On French horn, Magnusson had been good. On bass, he was a natural.

After a year holed up with the instrument, he made his jazz debut at the old Stage Door bar on Crystal Pier in Pacific Beach and took over the eighth of eight bass chairs with the San Diego Symphony. After two years, he was touring with drummer Buddy Rich’s big band.

Jump forward to 1992. Magnusson, 45, has now chalked up more than 100 album credits, playing behind a Who’s Who of jazz: Benny Golson, Shelley Manne, Sara Vaughan. He has made five albums of his own. He pulls out a date book that shows a recording session with Neil Diamond this week, live dates with Red Holloway and Laurindo Almeida this spring and a Japanese tour in May with Diane Schuur, along with his frequent appearances in San Diego.

(Entries for locating text and elements)
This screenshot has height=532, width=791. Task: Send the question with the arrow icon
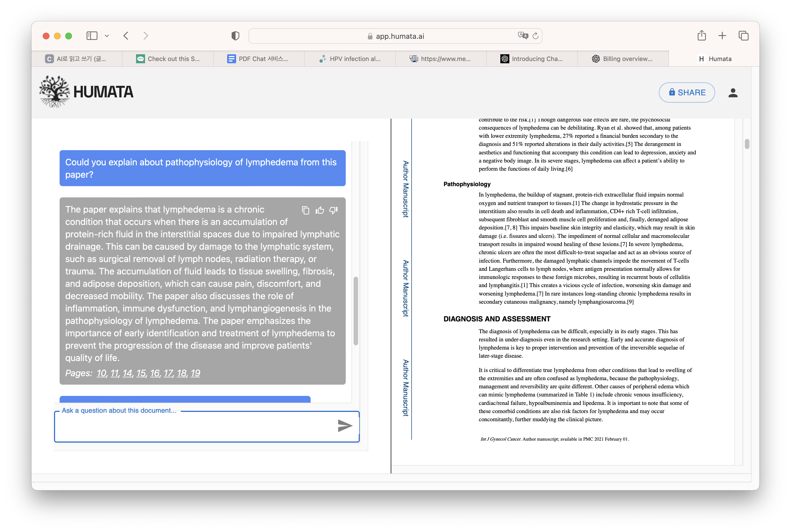345,425
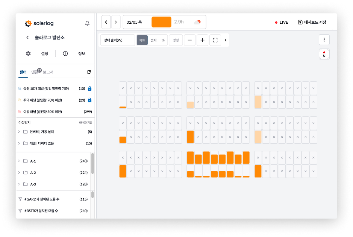Refresh the filter list
Image resolution: width=353 pixels, height=237 pixels.
click(x=89, y=72)
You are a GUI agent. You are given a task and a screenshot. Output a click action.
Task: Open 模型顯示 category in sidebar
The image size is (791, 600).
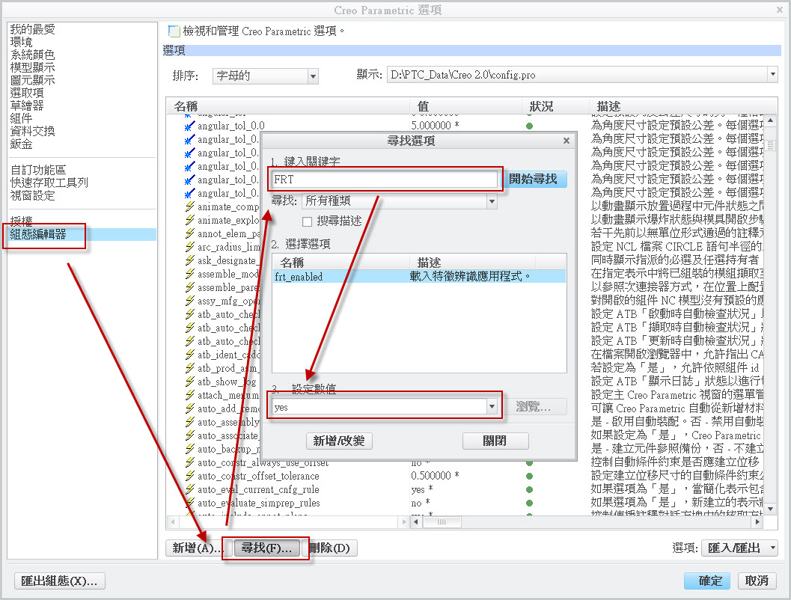(x=32, y=67)
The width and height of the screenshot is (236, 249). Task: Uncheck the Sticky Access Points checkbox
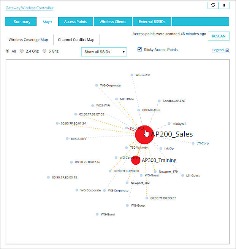[139, 50]
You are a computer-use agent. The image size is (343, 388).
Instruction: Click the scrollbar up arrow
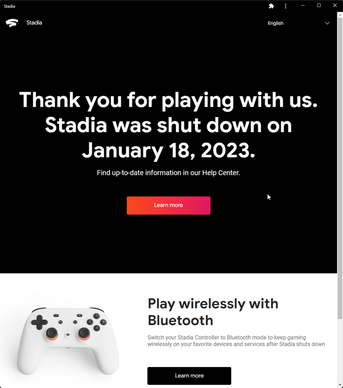340,14
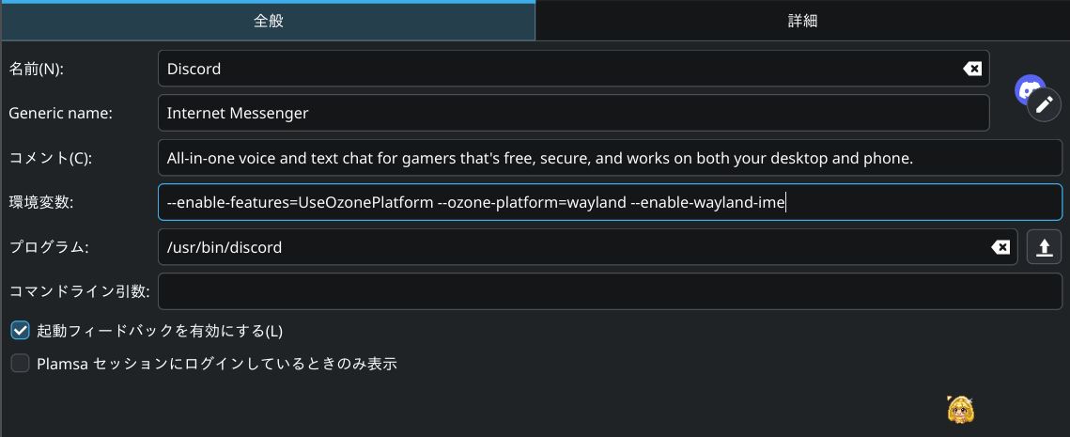This screenshot has height=437, width=1070.
Task: Click into the 名前 field containing Discord
Action: [x=554, y=69]
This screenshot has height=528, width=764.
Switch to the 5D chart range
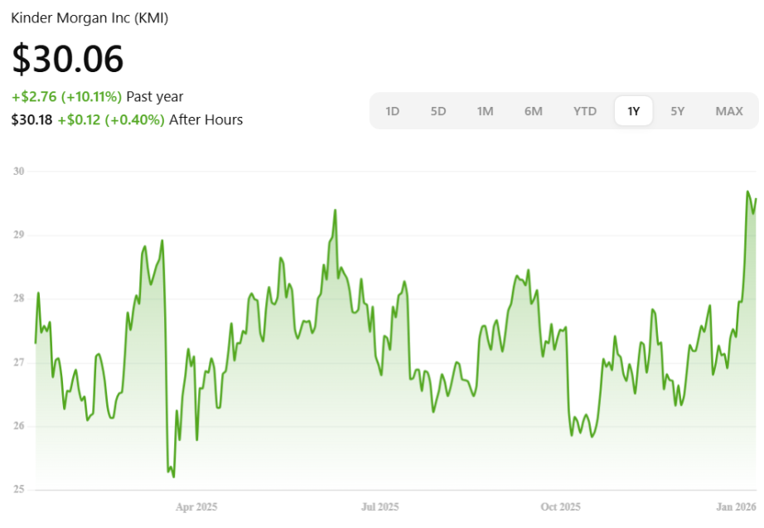click(x=438, y=111)
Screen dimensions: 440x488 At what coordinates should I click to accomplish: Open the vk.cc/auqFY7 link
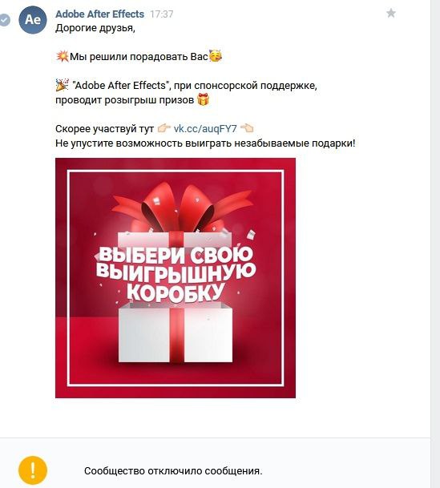[205, 128]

**TASK REQUIREMENTS**
1. Decide whether each statement agrees with the passage about Magnusson, answering yes or no and quoting the words that settle it: (a) Magnusson made his jazz debut at a bar on Crystal Pier; (b) by 1992 Magnusson had made ten albums of his own; (c) Magnusson's Japanese tour with Diane Schuur was set for May.
2. Write out the passage about Magnusson from "After a year" to "in San Diego.", swapping "Crystal Pier" for "Ocean Pier".
3. Extend the passage about Magnusson by continuing it after its final sentence.
This material has nothing to do with the passage about Magnusson.

**RESULTS FOR EACH TASK**
1.
(a) Yes: "he made his jazz debut at the old Stage Door bar on Crystal Pier in Pacific Beach"
(b) No: "He has made five albums of his own."
(c) Yes: "a Japanese tour in May with Diane Schuur"

2.
After a year holed up with the instrument, he made his jazz debut at the old Stage Door bar on Ocean Pier in Pacific Beach and took over the eighth of eight bass chairs with the San Diego Symphony. After two years, he was touring with drummer Buddy Rich’s big band.

Jump forward to 1992. Magnusson, 45, has now chalked up more than 100 album credits, playing behind a Who’s Who of jazz: Benny Golson, Shelley Manne, Sara Vaughan. He has made five albums of his own. He pulls out a date book that shows a recording session with Neil Diamond this week, live dates with Red Holloway and Laurindo Almeida this spring and a Japanese tour in May with Diane Schuur, along with his frequent appearances in San Diego.

3.
“It’s not often that you find a guy that can play with such beautiful tone and such beautiful time,” said Del Mar guitarist Peter Sprague, a longtime musical associate of Magnusson’s. “He’s got a great sense of time, he solos up and down the chord changes, he’s one of the nicest guys you’d ever meet, and he surfs his tail off, too. He’s an old-style long-boarder, and he has loads of style. It’s all about beauty, similar to the way he plays bass. He’s not into flash, but more into playing the music.”

Listening to guitarist Almeida’s new album “Outra Vez,” recorded live at the Jazz Note in Pacific Beach last October, it’s quickly apparent why Magnusson is much in demand.

In his hands, the bass is a living, moaning, crying hunk of wood, rising above its basic role as timekeeper.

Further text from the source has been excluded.